While the U.S defense industry adjusts to cuts in U.S. military expenditures and budgets, U.S. defense contractors are looking overseas to boost sales. While U.S. arms companies already generate two-thirds of all overseas arms sales worldwide, they believe there are further opportunities as countries upgrade military technologies.
Two of the largest U.S. military contractors, Boeing and Lockheed Martin, are looking to adjust their sales strategies to sell overseas to make up for the lack of domestic military demand. Lockheed Martin said they wish to grow overseas sales from 13 percent of its current revenues to 20 percent.
Last April, Defense Secretary Robert Gates called for export-control reform that could help with the domestic industry’s effort to expand international sales, according to Lockheed Martin’s Chief Financial Officer Bruce Tanner, as reported by the Washington Post.
Boeing recently reached a deal with Saudi Arabia for sale of seven dozen F-15 fighter jets, estimated at $30 billion according to the Wall Street Journal. The deal keeps Boeing’s St. Louis defense division viable for years to come, analysts said. Boeing is also hoping to grow its mature military aircraft lines that are being upgraded with the latest digital electronics and precision-guided munitions. The company has already booked sales of its widely admired C-17 jet airlifter in Europe, the Middle East and India. India committed to a multi-billion-dollar purchase of the planes and is expected to purchase Boeing’s P-8 maritime patrol planes, AH-64 Apache attack helicopters, CH-47 Chinook helicopters and, potentially, F/A-18 fighters.

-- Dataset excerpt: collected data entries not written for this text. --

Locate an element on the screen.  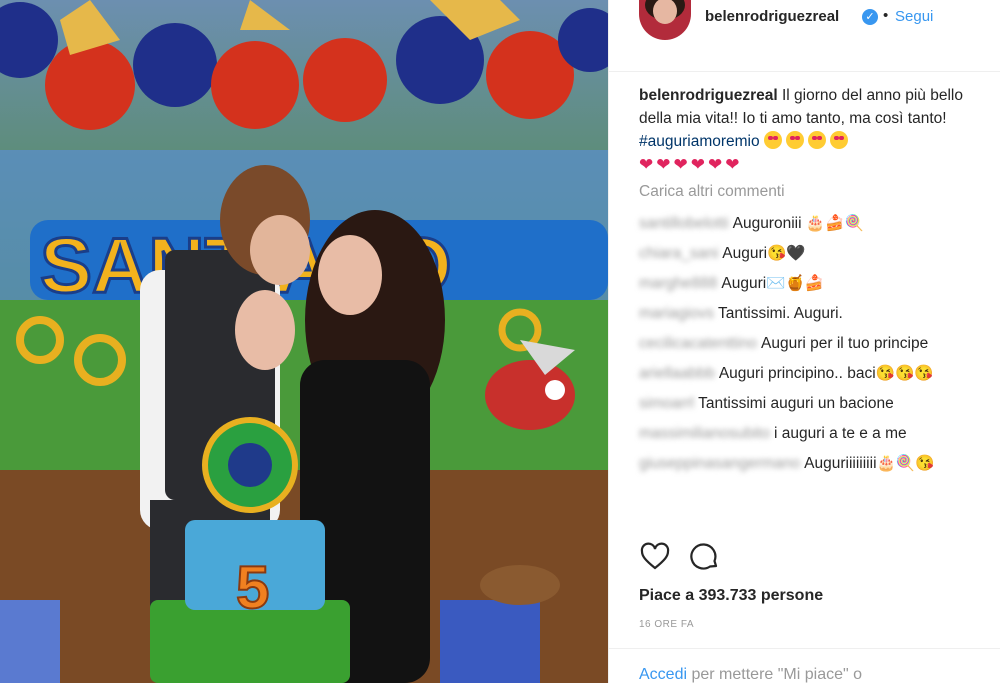
username-link: belenrodriguezreal is located at coordinates (772, 16).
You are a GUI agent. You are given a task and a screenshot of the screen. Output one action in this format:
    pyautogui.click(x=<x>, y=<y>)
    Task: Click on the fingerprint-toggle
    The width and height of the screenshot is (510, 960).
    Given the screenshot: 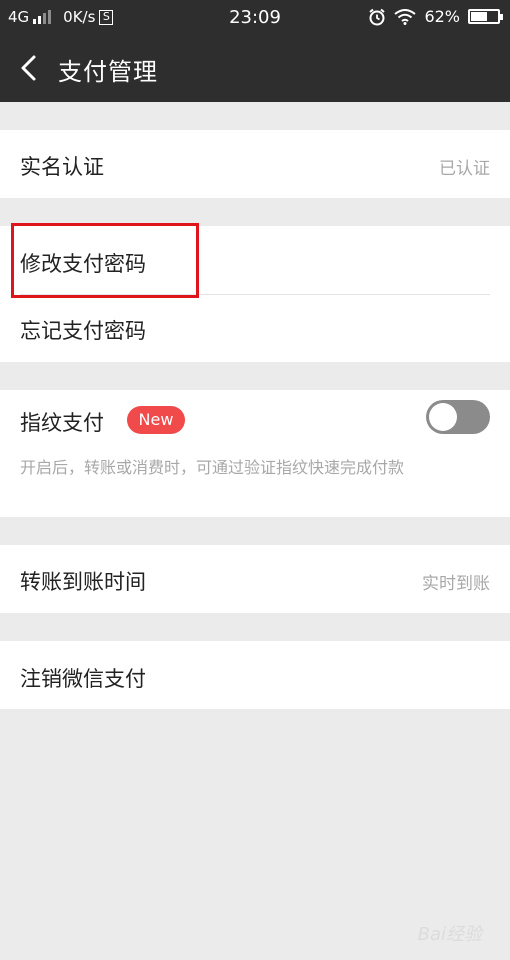 What is the action you would take?
    pyautogui.click(x=458, y=417)
    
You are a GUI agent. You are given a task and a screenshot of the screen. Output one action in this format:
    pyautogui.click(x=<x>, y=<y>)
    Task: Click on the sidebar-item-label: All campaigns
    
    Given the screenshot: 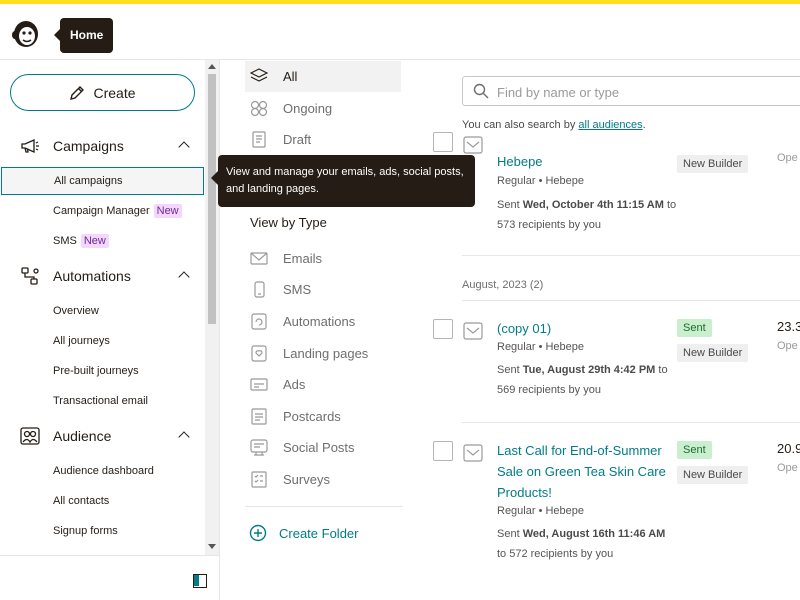 What is the action you would take?
    pyautogui.click(x=88, y=181)
    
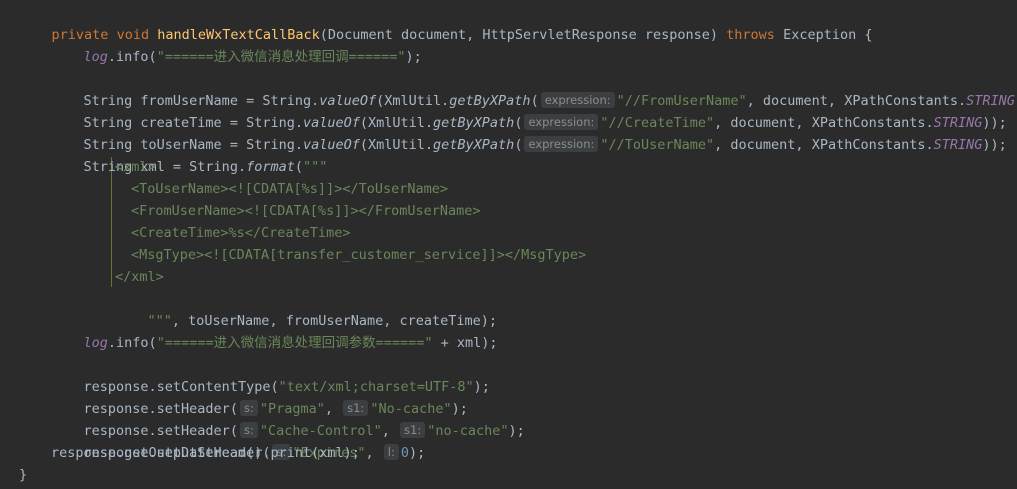 Image resolution: width=1017 pixels, height=489 pixels. What do you see at coordinates (374, 453) in the screenshot?
I see `code-text: ,` at bounding box center [374, 453].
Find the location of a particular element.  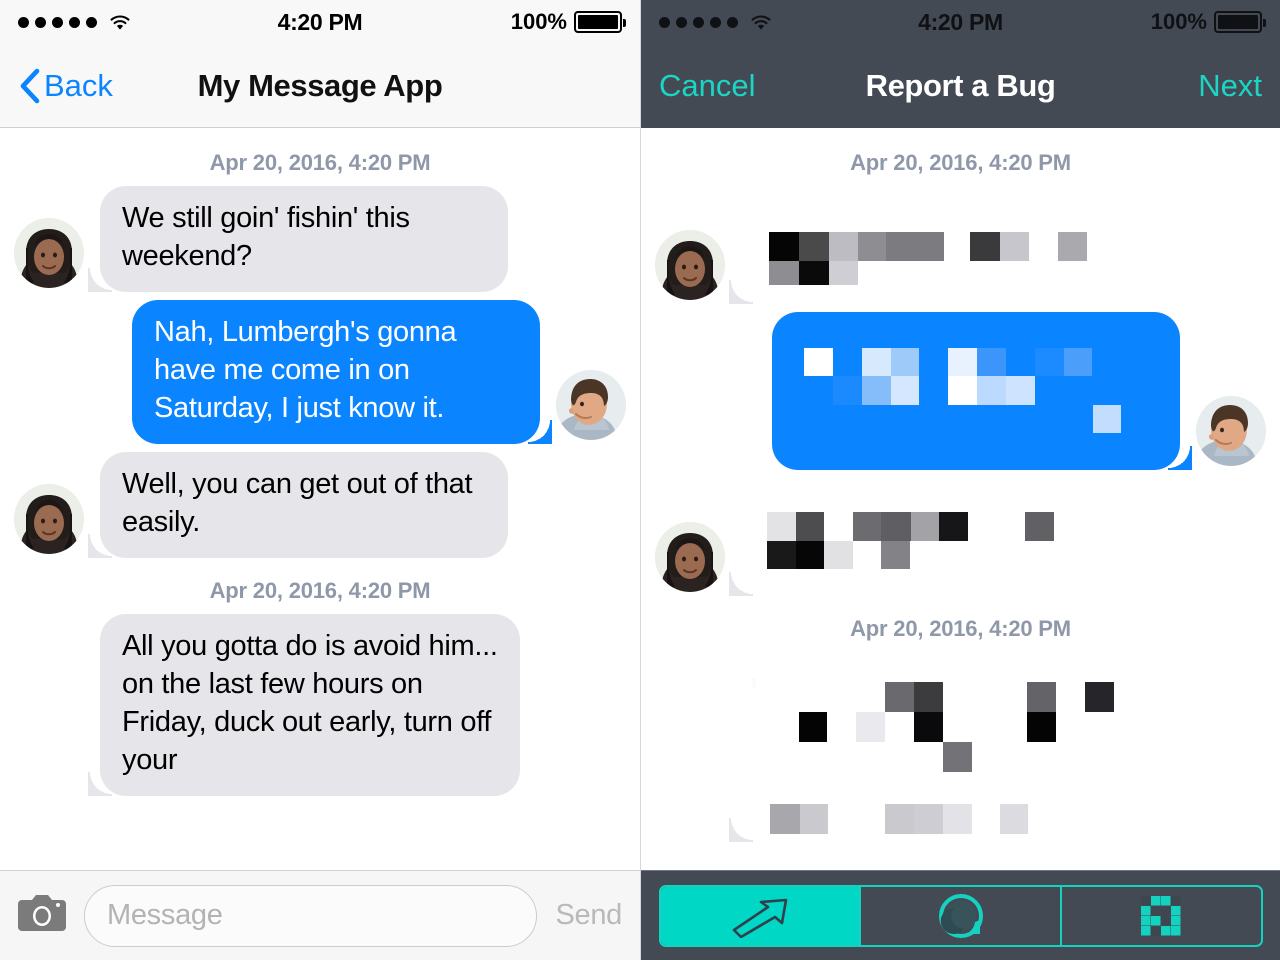

message-bubble-redacted is located at coordinates (982, 391).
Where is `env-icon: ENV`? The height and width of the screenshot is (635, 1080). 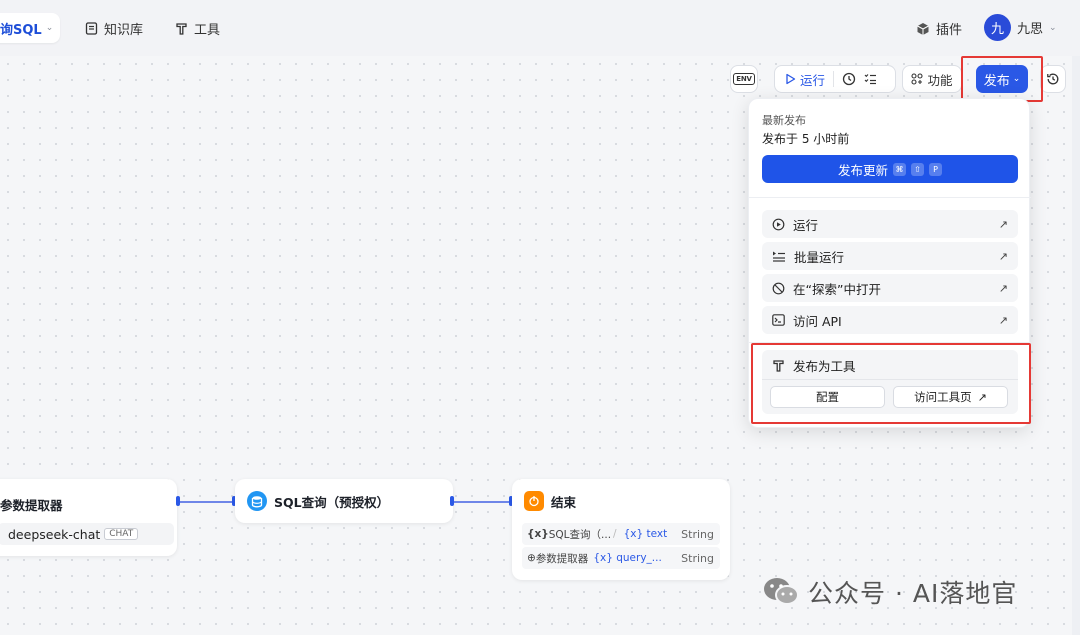 env-icon: ENV is located at coordinates (744, 79).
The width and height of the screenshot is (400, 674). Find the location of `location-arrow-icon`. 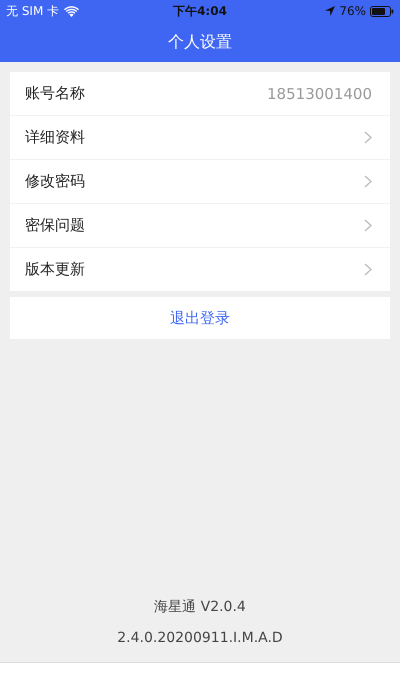

location-arrow-icon is located at coordinates (330, 11).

Lockheed Martin is selling its F-16 fighter to numerous countries overseas, even though its successor, the F-35 Joint Strike Fighter, enters serial production. Lockheed executives are hoping to keep the price tag of the popular F-35 variant at $60 million the same price charged for the newest version of the F-16. If successful, Lockheed Martin believes the sales potential of the tri-service program could approach 6,000 planes, making it by far the biggest weapons program in history, according to the Lexington Institute.
Lockheed Martin also sells the redesigned C-130J propeller-driven airlifter—the most popular military cargo plane in the world. This has vast sales potential as the installed base of planes in dozens of countries begins to age.
For Raytheon, more than a fifth of its sales come from international customers and the company’s management believes that could grow to a third in the near future.